Turow does not call for lawyers – and he focuses on litigators since that is what he knows best – "to band together to abandon hourly billing." Frankly, it’s not clear why not. The case is overwhelming against it. As indicated above, the dispiriting effect on new lawyers is patent. Beyond that, the hourly billing structure puts clients and lawyers on opposite sides. The model rules admonish lawyers not to undertake representation that involves a concurrent conflict of interest and Turow wonders why the hourly billing system hasn’t been fingered as an Exhibit A. Clients can waive conflicts, but only upon full disclosure, which Turow rightly speculates on this subject is seldom provided. Asks Turow, "who ever says to a client that my billing system on its face rewards me at your expense for slow problem-solving, duplication of effort, featherbedding the workforce and compulsiveness – not to mention fuzzy math."
Hourly billing also complicates gender equity. By virtue of their disproportionate commitment to the upbringing of children, women lawyers are more willing to challenge the insanity of excessive hourly billing. That candor is usually rewarded not with male empathy, but with odd gender stereotyping that suggests only women care about work-family balance. Relatedly, large firm billing practice gives little concession or acknowledgment to the fact that a good deal of legal work need not be done in an expensive office, but thanks to technology, can be accomplished at remote sites, including one’s home.

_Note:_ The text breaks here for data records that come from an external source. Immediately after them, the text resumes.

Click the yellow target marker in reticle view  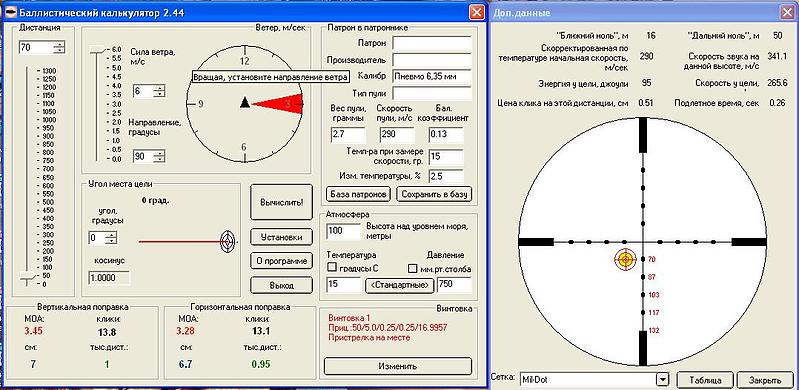point(625,259)
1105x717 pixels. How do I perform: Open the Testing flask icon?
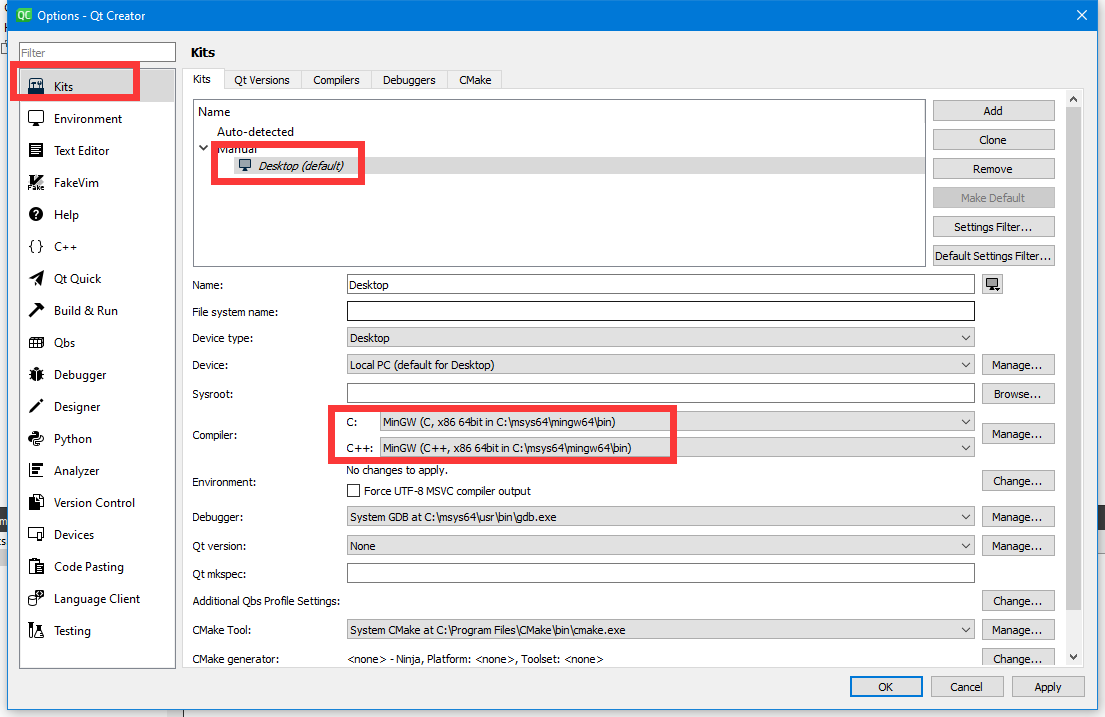(x=36, y=631)
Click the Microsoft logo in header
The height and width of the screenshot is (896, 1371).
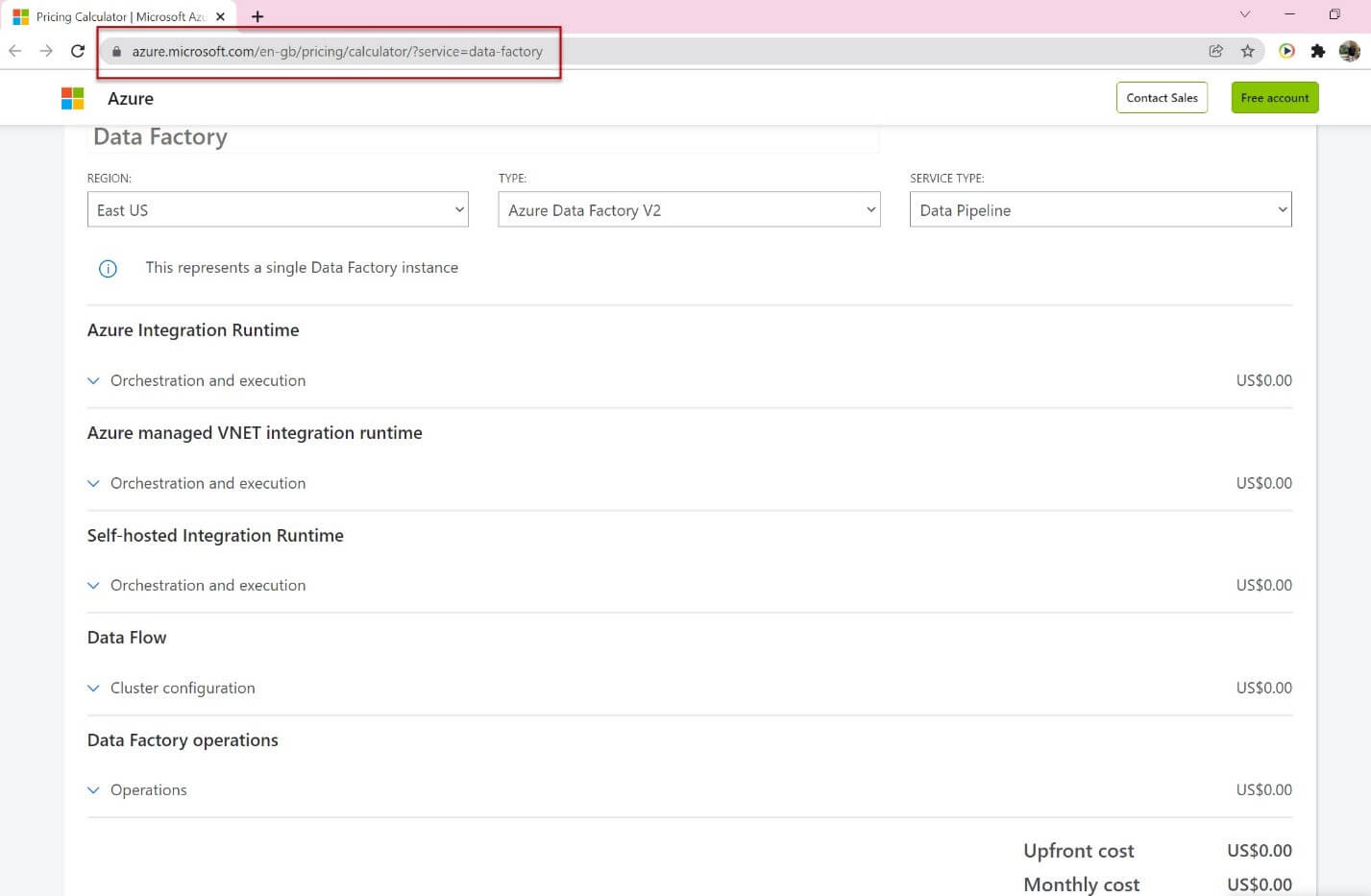[x=72, y=98]
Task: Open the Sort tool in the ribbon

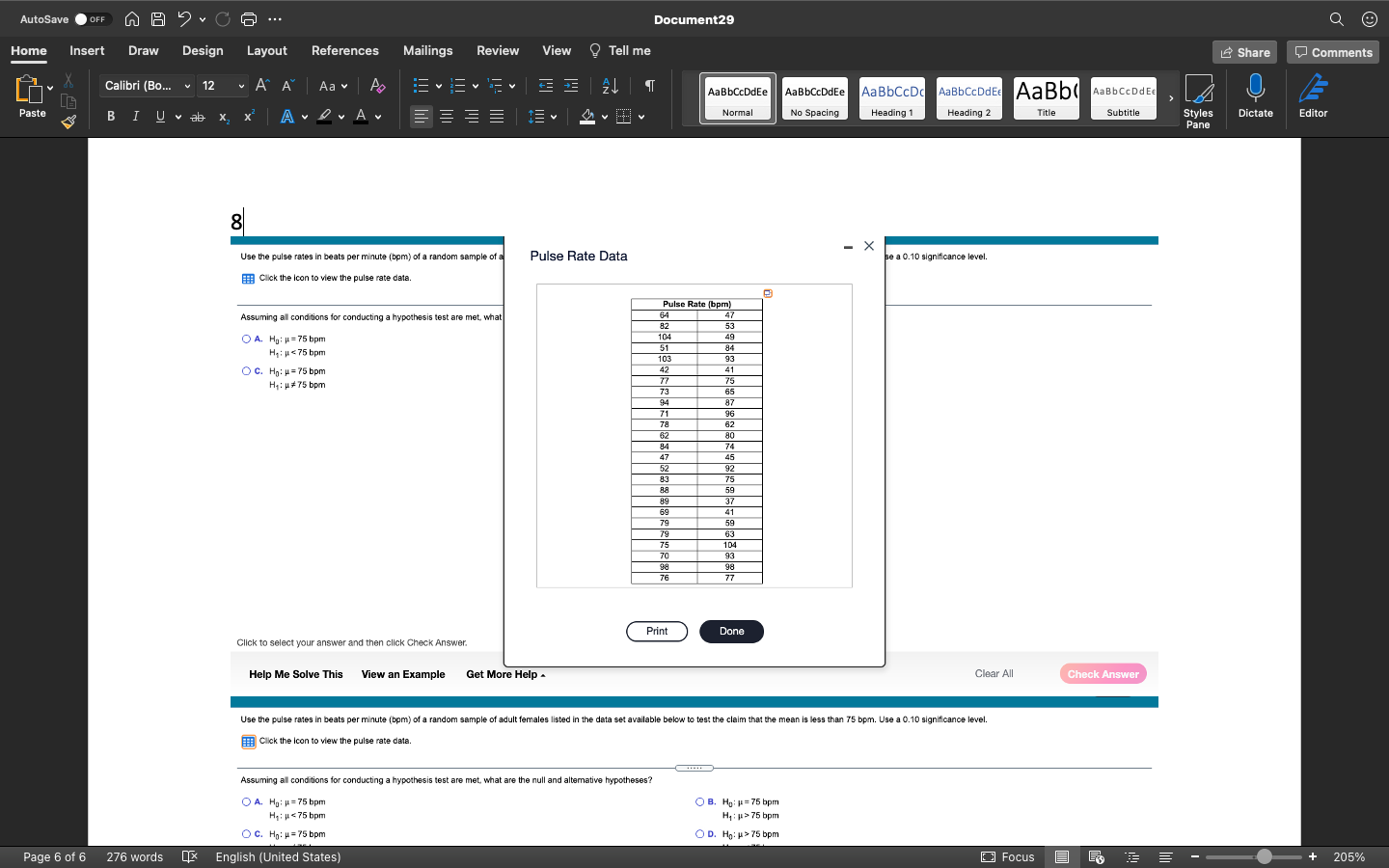Action: click(609, 86)
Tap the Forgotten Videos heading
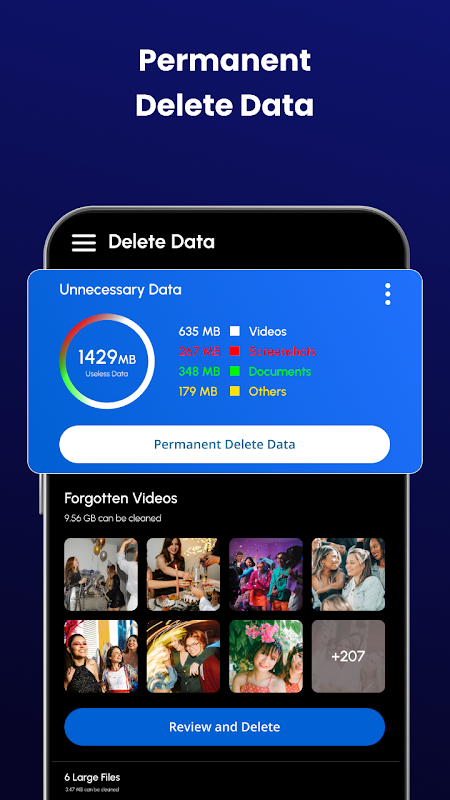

What’s needed of course, beyond the candor of saying that the large firm billing system is broken, are alternative billing models for the delivery of legal services. These are elusive, as neither lawyer nor client at the inception of a relationship really have a good idea of what is likely to be encountered in the resolution of any particular problem. Hourly fees reconcile that difficulty, even if they ignore that the ABA model rules encourage consideration of multiple factors in the calculation of fees beyond time spent.
Again it’s not clear what the precise billing alternative is, and the point of this essay, like Turow’s, is to invite some serious thinking on the topic. Perhaps the only answer will turn out to be a regulatory prohibition of hourly billing as unprofessional and intrinsically prone to conflict of interest and lawyer-client dispute. If that is to be the conclusion, it would not be farfetched to contemplate an adjustable flat fee. Such a fee would combine a reasonable estimate of the value of the work modified either way for unexpected problem or ease of resolution. Whatever alternative is devised, no one should understate the need for such alternative to meaningfully confront and moderate greed, itself, whether on the part of associates succumbing to ridiculously generous starting salaries or partners addicted to astronomical and ever higher equity profits. It is understatement to suggest that it is increasingly hard to reconcile these sums to clients as a realistic measure of the legal services delivered. "Dear Brutus" was surely right that the fault is in us, but lawyers know that one of law’s purposes is to address such human imperfection.
As Turow writes, we need to move toward "something better than dollars times hours [since] we’ve created a zero-sum game in which we are selling our lives, not just our time." For the good of ourselves, our clients, and our profession, we should recognize that price as too steep.